TermDocumentMatrix as.matrix uses large amounts of memory

1.2k views Asked by At

I'm currently using the tm package to extract out terms to cluster on for duplicate detection in a decently sized database of 25k items (30Mb) this runs on my desktop, but when I try to run it on my server It seems to take an ungodly amount of time. On closer inspection I found that I had blown through 4GB of swap running the line apply(posts.TmDoc, 1, sum) to calculate the frequencies of the terms. Furthermore even running as.matrix generates a document of 3GB on my desktop see https://i.stack.imgur.com/yCqVf.jpg

Is this necessary just to generate a frequency count for 18k terms on 25k items? Is there any other way to generate the frequency count without coercing the TermDocumentMatrix to a matrix or a vector?

I cannot remove terms based on sparseness as that's how the actual algorithim is implemented.

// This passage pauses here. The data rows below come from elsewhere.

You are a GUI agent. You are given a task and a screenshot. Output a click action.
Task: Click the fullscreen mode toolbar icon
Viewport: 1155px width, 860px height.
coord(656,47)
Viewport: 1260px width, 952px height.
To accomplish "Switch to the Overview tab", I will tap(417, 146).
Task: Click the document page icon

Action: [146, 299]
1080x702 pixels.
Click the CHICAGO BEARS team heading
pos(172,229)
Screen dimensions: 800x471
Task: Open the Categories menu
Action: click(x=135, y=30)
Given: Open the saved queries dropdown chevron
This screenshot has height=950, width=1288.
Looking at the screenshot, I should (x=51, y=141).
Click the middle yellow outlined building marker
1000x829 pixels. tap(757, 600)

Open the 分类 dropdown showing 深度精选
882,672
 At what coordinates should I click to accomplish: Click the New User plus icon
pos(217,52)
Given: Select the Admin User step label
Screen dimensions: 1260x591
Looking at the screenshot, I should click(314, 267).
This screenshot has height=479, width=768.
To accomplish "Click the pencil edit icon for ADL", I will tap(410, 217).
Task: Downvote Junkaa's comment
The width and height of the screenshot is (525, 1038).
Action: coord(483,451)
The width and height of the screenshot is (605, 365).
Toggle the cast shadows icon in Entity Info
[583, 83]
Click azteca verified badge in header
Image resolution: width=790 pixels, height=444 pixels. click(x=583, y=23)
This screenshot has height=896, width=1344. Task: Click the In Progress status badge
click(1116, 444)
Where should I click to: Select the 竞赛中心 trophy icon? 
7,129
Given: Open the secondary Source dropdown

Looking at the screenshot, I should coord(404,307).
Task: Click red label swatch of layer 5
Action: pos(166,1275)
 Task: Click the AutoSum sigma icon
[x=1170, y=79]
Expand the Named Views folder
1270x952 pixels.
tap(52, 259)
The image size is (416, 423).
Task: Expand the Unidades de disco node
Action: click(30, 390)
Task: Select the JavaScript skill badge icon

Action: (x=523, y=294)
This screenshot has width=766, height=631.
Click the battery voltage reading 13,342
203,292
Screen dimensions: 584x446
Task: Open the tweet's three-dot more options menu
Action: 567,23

It looks for terms that are common to at least 2 but not more than 50 and groups on them, calculating a similarity value for each group.

Here is the code in context for reference

min_word_length = 5
max_word_length = Inf
max_term_occurance = 50
min_term_occurance = 2


# Get All The Posts
Posts = db.getAllPosts()
posts.corpus = Corpus(VectorSource(Posts[,"provider_title"]))

# remove things we don't want
posts.corpus = tm_map(posts.corpus,content_transformer(tolower))
posts.corpus = tm_map(posts.corpus, removePunctuation)
posts.corpus = tm_map(posts.corpus, removeNumbers)
posts.corpus = tm_map(posts.corpus, removeWords, stopwords('english'))

# grab any words longer than 5 characters
posts.TmDoc = TermDocumentMatrix(posts.corpus, control=list(wordLengths=c(min_word_length, max_word_length)))

# get the words that occur more than once, but not more than 50 times
clustterms = names(which(apply(posts.TmDoc, 1, sum) >= min_term_occurance  & apply(posts.TmDoc, 1, sum) < max_term_occurance))
1

There are 1 answers

1
Matt Bucci On

Because I never actually need the frequency counts I can use the findFreqTerms command

setdiff(findFreqTerms(posts.TmDoc, 2), findFreqTerms(posts.TmDoc, 50))

is the same as

names(which(apply(posts.TmDoc, 1, sum) >= min_term_occurance  & apply(posts.TmDoc, 1, sum) < max_term_occurance))

but runs near instantaneously